By bADVERTISING.
Once again here’s another fashionably late straight to DVD double-bill. Maybe ‘Belated Reviews’ could become a regular feature. No? Ok, fair enough…
Franco-Belgian horror The Pack starts promisingly enough, clearly taking inspiration from recent continental horror efforts like Haute Tension and Martyrs. Charlotte (Emilie Dequenne) drives through the grey French countryside, puffing cigarettes and listening to French punk music. Clearly designed to be an intelligent, take-no-shit modern kind of girl, she nevertheless breaks horror movie survival rule #15 – ‘don’t pick up the the hitchhiker’ – and travels on to a rural truck-stop known locally as La Spack, named after it’s sinister looking landlady (Yolande Moreau). Naturally, things start to go wrong…
The Pack’s opening gambit is more effective if you’re familiar with the tropes of modern French horror. These new ultraviolet and nihilistic films often feature strong female leads and washed-out, queasy colour-ranges, and so the first 20 minutes or so crackle with a sense of foreboding. The expectation is that the film will devolve into something nasty and grimy. And to an extent, it does – Charlotte is kidnapped and caged, and her blood is drawn from an elaborate and unsanitary looking home-made contraption. However, the film starts to stutter when the reasons for Charlotte’s incarceration are revealed.
It turns out that the frumpy La Spack is the mother of a pack of ground-dwelling zombie-cannibals, and they need feeding. While the creatures are well designed and certainly look terrifying enough, it feels like they are revealed too early, undermining the good work done at the start of the film and dissipating the sense of dread. Moving from suspenseful horror-mystery to creature-feature just isn’t quite handled all that well and the picture continues on its wayward trajectory until the end, culminating in a twisty ending that feels tacked on, as though the film-makers felt obliged to do it. Ultimately, The Pack feels somewhat like a missed opportunity, especially given its strong start.
At least Risen can’t be charged with the same offence as The Pack, because it doesn’t even start well. It tells the tale of real life championship boxer and ‘Welsh Wizard’ Howard Winestone (Stuart Brennan), who rose to prominence in the 1960’s and became something of a Welsh sporting hero. Risen follows Howard from an industrial accident in his home town of Merthyr Tydfil, through to his fights for the World Championship title that became his obsession.

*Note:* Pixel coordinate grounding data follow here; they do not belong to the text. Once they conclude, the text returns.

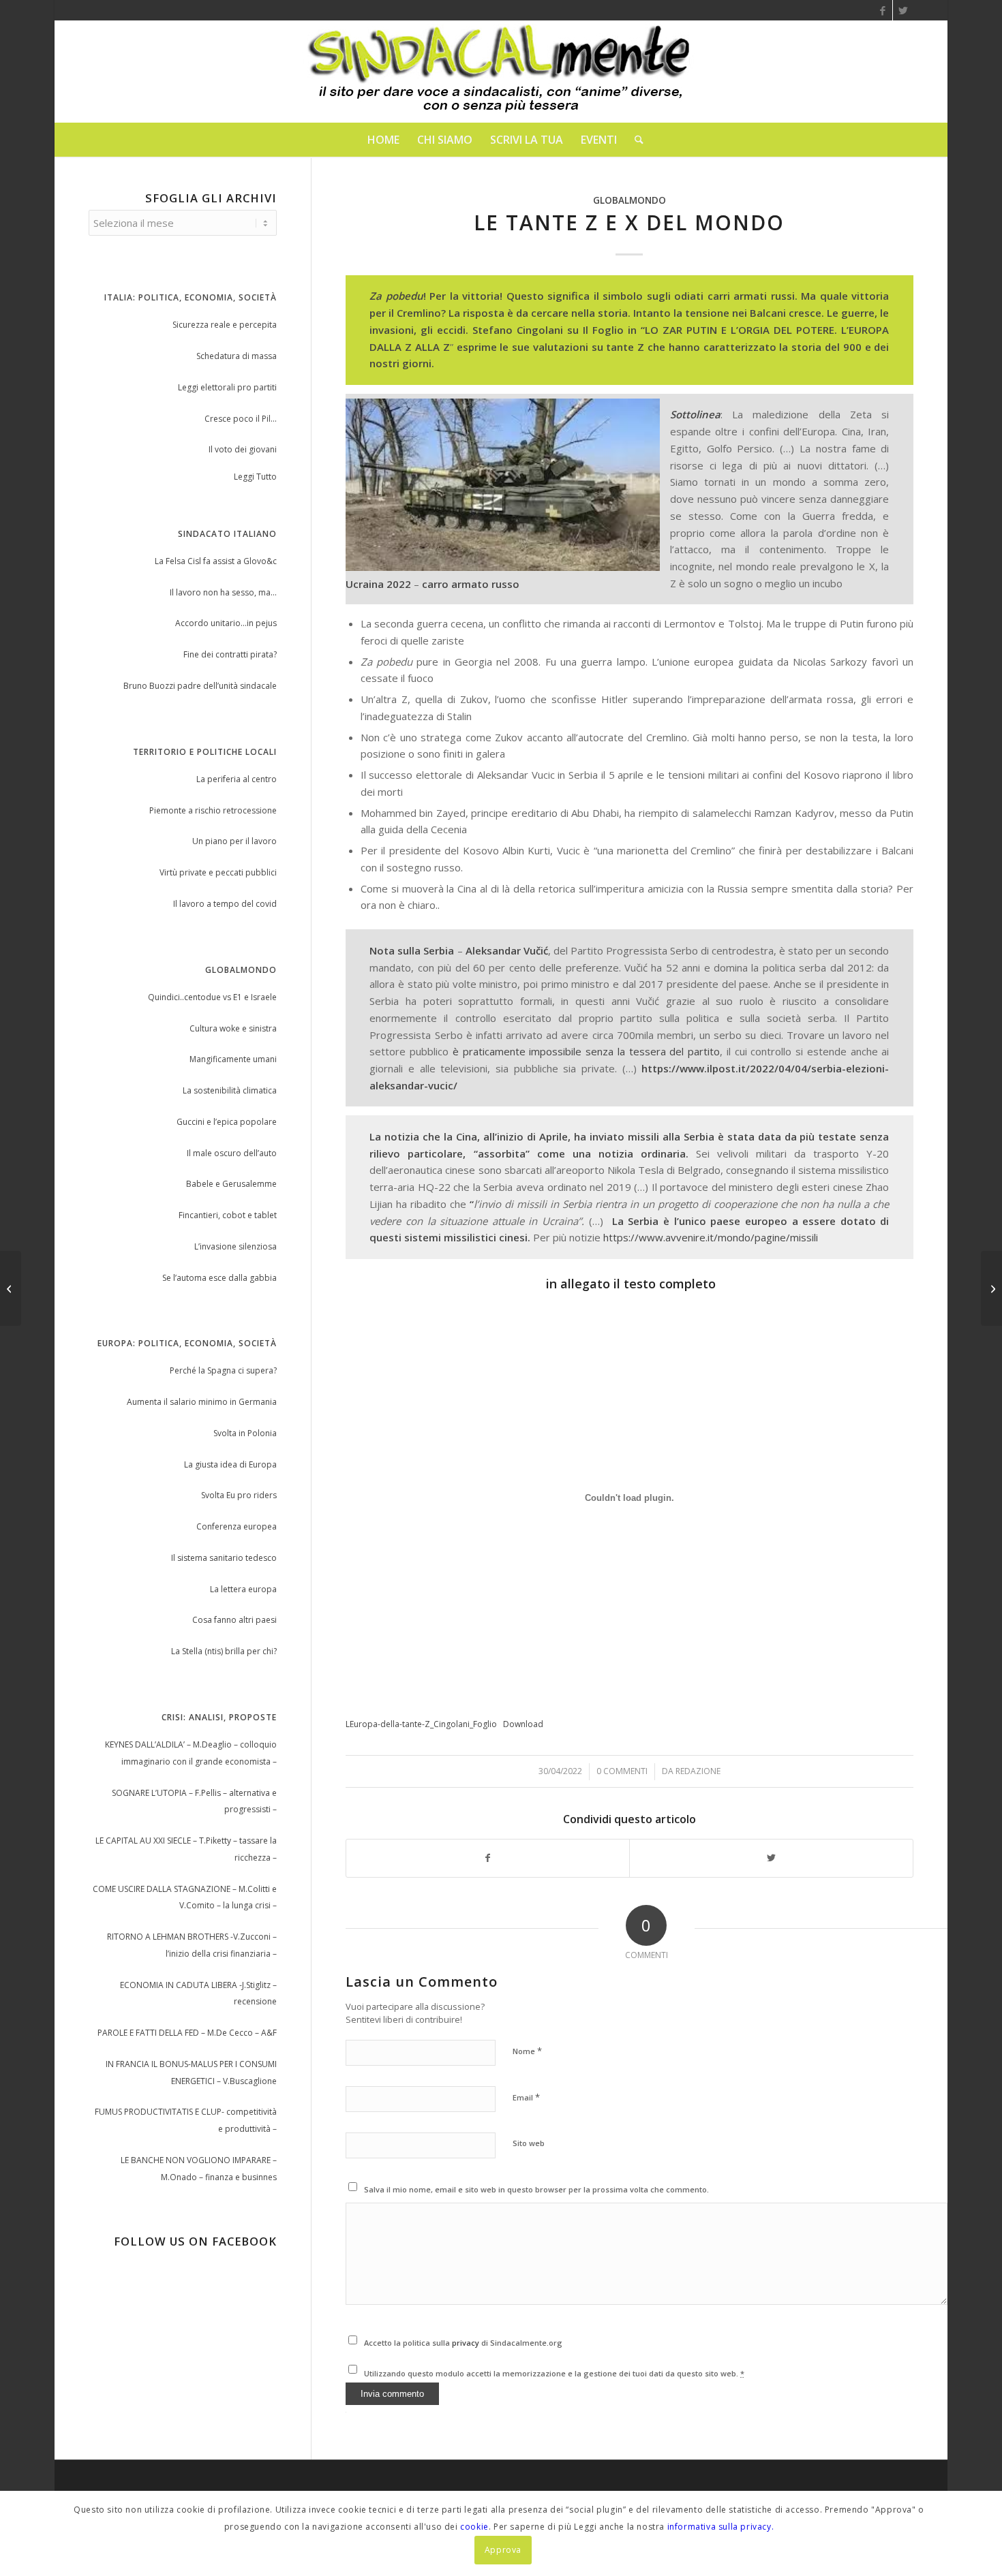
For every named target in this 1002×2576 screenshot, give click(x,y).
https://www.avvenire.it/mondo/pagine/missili (710, 1237)
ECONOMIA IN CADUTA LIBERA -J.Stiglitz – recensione (198, 1993)
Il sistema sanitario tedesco (224, 1558)
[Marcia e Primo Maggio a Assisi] (10, 1288)
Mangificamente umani (233, 1059)
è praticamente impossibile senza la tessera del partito (586, 1051)
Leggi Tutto (255, 476)
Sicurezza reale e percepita (224, 324)
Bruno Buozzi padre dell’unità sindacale (200, 686)
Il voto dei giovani (243, 449)
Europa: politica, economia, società (187, 1343)
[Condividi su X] (771, 1858)
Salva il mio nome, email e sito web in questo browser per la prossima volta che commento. (536, 2189)
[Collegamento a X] (903, 10)
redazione (697, 1771)
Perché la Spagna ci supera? (223, 1370)
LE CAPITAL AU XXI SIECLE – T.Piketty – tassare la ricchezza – (186, 1849)
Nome (527, 2051)
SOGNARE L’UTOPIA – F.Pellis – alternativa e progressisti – (194, 1801)
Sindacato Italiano (227, 534)
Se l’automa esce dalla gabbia (219, 1278)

The story is packed with potential, but unfortunately the film is hamstrung at almost every turn by a low budget, almost non-existent production values and some atrocious acting. It almost feels mean to have a go at the film, but given that someone, somewhere spent their hard earned cash on making it, it should be able to justify its existence. Leading man Brennan is passable, if not entirely engaging, but his supporting cast range from ‘okay’ to truly awful. Recognisable face John Noble (LOTR’s King Denethor) as Howard’s trainer Eddie Thomas spectacularly fails at accents; his Welsh lilt flitting somewhere between a bad Richard Burton impression and Mel Gibson’s Braveheart.
A lot of the time you can’t really hear Noble’s accent however (a mixed blessing), as the sound design is truly terrible. Characters mutter their lines or shout over the top of each other, with one particular scene where Howard finds out he’s due to fight for the British Championship belt rendered completely unintelligible as three men talk over each other.
But this is a boxing film – the fights are most important, right? Well, in Risen’s defence, the hits look real, and hard. Cinematically though, they are un-stylish. One fight with reigning Champion Vicente Saldivar (Erik Morales) is shot almost entirely in slow motion and set, of all things, to Moonlight Sonata, just serves to magnify the uninspiring choreography. Howard’s home life was clearly somewhat troubled in real life, but here it feels soap opera-esque – this fact magnified by cheap sets and bad lighting.
Parallels drawn on the DVD’s cover to Raging Bull are certainly not to be trusted. Unfortunately Risen lets down the legacy of a real Welsh hero.